Misunderstood Headlines: “Stuttering Gene Found”

The front page news was particularly exciting for aficionados of 70s television this morning, as they no doubt read the headline “Journal of American Medicine Association Announces Stuttering Gene Found” in the early edition with relief and gratitude. Not as well known to today’s generation, Stuttering Gene was a beloved household name for a brief period in 1976, and served as a hero to millions of fans who struggled with speech impediments similar to his own.
With his bushy mustache and endearing top hat, the inspirational comedian embraced the stuttering he had suffered from as a child and turned it into a poignant and endearing trademark rather than an albatross hanging around his mouth and tongue. He started each episode of The Stuttering Gene Show with the catch-phrase “M-M-Mind Your Druthers, Kids!!” and then plunged into a variety/dance/magic show unlike any other, with sidekicks Eunice the Eunuch and Floppy the Mouse with Minor Neurological Damage at his side. At the height of his success, Gene also doubled as "Bobby Dazzler" the mascot of the eponymous Italian mens swimwear company that advertised exclusively in gay newsletters on the West Coast and New Jersey. Some of the greatest historical figures and actors in show business were once stutterers as children, most famously the Emperor Claudius of “I, Claudius” fame (who unfortunately ceded the throne to Caligula), and that “voice of God Himself” Mr. James Earl Jones. Several stars who went on to win Emmys and Oscars thanked Stuttering Gene personally in their acceptance speeches for helping them to love and accept themselves when they were tykes.
Given stiff competition by the likes of Don Ho and Mike Douglas, and with Land of the Lost stealing his ratings on Saturday, Stuttering Gene sadly crumbled under the pressure as 1977 neared.
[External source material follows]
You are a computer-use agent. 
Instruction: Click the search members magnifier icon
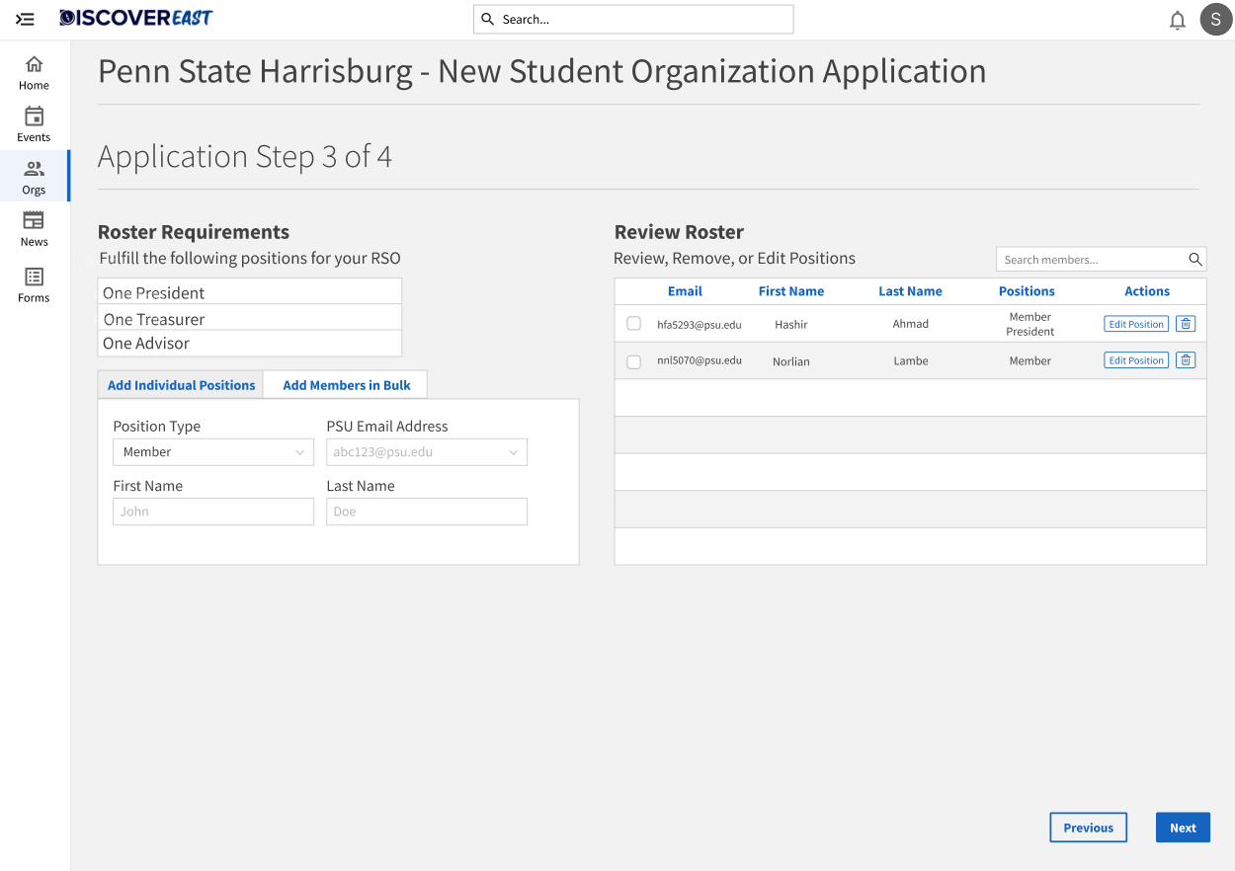coord(1194,260)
He grew out his hair and mustache to levels of unkemptness unacceptable to television audiences, displayed increasingly bizarre behavior, and when he officially changed his catch-phrase to “Hey Kids, Reach Inside Gene’s Grab Bag and See What You Can Pull Out!” it was the last straw for network execs. Gene (neé Harold Finkelsteinowitz) finally went into permanent retreat in a cave complex in South America, (where some say he was worshipped as a God by the natives), devoting his life to the completely superfluous task of translating the complete transcripts of The Stuttering Gene Show into Sanskrit. Many believed him dead or worse.
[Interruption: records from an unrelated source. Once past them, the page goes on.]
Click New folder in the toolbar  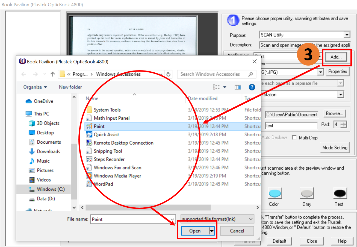coord(70,87)

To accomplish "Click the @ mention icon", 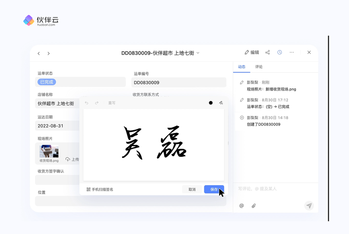I will click(242, 206).
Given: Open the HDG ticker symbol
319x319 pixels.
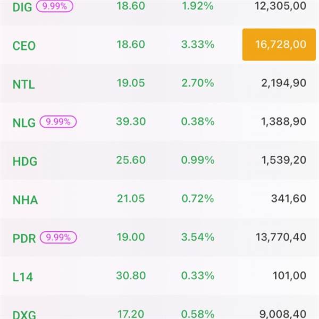Looking at the screenshot, I should tap(24, 161).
So it was an amazingly happy surprise when he reappeared this Thursday at a press conference in Britain to say he would be back in show business within months, launching his single “Please Don’t Make Me Say Mississippi” on iTunes and even considering TV offers. Members of the press core who had looked up to him in their youth were seen to be visibly struggling to hold back tears. A reporter for The London Times perhaps spoke for all of us when he said, “Stuttering Gene, it’s because of you that to this day I still mind my druthers . God bless you sir. God bless you.” Amen.